Digital labor

Updated on 01.11.2021

Activité ultra-fragmentée, sous-payée et parfois même "gratuite", elle pointe un mouvement profond qui est en train de s’installer partout sur la planète, où des milliards de personnes réalisent quotidiennement un "travail du doigt" sur les plateformes numériques, par exemple liker des photos ou cliquer sur des liens. 

Antonio Casilli, professeur de sociologie à Télécom Paris, chercheur de l'Institut Interdisciplinaire de l’Innovation, unité mixte de recherche du Centre National de la Recherche Scientifique, et chercheur associé au Laboratoire d'Anthropologie Critique Interdisciplinaire de l’EHESS.

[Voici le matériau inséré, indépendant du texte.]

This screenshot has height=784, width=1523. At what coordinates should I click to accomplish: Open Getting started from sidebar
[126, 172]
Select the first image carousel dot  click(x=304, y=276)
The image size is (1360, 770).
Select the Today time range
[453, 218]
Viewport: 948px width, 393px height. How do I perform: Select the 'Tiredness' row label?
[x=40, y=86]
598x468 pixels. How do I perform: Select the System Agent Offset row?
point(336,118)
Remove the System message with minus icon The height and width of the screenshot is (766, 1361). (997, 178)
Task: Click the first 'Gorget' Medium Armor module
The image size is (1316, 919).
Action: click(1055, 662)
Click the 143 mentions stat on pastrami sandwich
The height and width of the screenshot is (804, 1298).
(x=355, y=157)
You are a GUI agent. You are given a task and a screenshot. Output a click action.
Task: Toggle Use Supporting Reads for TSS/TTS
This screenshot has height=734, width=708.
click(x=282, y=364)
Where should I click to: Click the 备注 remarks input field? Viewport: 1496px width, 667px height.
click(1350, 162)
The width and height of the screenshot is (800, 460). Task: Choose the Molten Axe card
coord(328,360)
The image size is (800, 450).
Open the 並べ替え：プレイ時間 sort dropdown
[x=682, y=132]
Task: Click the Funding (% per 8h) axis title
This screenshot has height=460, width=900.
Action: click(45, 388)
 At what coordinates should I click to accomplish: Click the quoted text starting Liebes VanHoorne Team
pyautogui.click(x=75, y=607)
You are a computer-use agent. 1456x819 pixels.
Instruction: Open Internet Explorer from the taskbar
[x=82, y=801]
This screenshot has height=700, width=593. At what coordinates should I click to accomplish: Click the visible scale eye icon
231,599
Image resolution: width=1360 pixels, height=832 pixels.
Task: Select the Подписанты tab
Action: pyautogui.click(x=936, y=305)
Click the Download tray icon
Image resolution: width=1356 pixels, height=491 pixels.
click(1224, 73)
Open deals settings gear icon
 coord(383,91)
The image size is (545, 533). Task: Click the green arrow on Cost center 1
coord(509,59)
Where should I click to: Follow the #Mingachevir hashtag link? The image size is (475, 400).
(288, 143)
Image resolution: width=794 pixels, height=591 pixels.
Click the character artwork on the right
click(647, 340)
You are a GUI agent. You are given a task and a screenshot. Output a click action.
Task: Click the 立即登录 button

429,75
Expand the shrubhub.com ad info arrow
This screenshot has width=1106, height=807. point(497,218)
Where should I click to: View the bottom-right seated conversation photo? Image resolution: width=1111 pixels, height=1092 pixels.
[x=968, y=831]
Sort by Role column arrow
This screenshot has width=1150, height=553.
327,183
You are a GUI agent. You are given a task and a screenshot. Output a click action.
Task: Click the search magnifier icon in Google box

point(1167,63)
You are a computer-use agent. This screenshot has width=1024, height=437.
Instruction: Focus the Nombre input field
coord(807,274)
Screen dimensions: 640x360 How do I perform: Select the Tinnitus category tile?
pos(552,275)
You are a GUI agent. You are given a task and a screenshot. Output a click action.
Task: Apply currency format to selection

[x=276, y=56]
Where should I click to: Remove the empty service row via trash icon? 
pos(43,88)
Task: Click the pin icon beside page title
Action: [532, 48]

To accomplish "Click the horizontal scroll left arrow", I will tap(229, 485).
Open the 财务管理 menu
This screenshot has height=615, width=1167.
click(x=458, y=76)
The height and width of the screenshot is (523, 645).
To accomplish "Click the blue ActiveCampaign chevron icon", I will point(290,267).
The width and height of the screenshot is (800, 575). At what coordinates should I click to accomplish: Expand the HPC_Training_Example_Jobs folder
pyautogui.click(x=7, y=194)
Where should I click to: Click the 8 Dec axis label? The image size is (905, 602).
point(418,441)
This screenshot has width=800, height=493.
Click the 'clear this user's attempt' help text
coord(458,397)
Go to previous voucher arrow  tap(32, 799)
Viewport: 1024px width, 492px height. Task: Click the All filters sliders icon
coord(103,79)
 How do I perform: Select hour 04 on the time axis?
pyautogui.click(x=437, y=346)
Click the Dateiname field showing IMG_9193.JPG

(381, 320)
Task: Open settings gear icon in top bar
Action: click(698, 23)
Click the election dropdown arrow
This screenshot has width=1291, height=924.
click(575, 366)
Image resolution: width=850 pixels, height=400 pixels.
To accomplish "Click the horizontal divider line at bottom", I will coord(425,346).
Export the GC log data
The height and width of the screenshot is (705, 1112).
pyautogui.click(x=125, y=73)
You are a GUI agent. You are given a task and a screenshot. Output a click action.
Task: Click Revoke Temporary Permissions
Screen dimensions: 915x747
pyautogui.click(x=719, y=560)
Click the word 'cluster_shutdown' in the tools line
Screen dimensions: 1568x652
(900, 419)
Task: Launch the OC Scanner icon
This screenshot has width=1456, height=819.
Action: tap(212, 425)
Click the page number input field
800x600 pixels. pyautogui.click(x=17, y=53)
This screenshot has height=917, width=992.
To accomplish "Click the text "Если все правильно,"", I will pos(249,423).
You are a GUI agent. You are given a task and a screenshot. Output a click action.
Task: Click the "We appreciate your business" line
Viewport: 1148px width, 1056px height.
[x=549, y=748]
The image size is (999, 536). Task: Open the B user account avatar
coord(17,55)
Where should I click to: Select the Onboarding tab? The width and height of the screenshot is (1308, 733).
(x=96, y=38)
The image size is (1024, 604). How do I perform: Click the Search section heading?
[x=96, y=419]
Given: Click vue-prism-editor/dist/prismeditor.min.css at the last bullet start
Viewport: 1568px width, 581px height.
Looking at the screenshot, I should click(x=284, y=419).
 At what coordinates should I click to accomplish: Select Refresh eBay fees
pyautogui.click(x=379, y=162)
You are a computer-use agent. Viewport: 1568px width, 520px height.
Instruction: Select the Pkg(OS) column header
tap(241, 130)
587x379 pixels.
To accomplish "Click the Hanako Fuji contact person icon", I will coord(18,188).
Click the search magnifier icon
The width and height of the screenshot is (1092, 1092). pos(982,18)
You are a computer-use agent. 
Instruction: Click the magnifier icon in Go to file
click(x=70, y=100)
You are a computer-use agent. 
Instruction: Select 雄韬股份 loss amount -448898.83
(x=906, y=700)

Le digital labor désigne un ensemble d’activités qui ont lieu ou sont effectués sur des plateformes numériques. C’est un éventail assez large de gestes, ça peut être par exemple des activités qui ressemblent à de la consommation, comme regarder ou partager des vidéos, liker des photos et ainsi de suite. Très vite, on se rend compte que ces activités-là, qui ont l’apparence d’un loisir, servent à produire de la valeur pour les grandes plateformes. Elles se servent du fait que nous cliquons de la même manière que d’autres activités qui pourraient être rémunérées, et j’insiste sur le “pourraient être rémunérées” car dans la plupart des cas elles sont rémunérées très, très faiblement. Ce sont par exemple les gens annonciateurs d’image pour des véhicules autonomes, ou des logiciels de reconnaissance faciale. C’est un travail qui existe, quoique invisibilisé, et souvent délocalisé dans des pays tiers, même si ce travail existe autour de nous. C’est en plus un travail qui ressemble beaucoup à un travail ubérisé, ce sont des personnes qui sont plutôt reconnues comme des usagers, des partenaires, jamais comme des travailleurs ou des salariés, et dont la rémunération est souvent une rémunération à la pièce.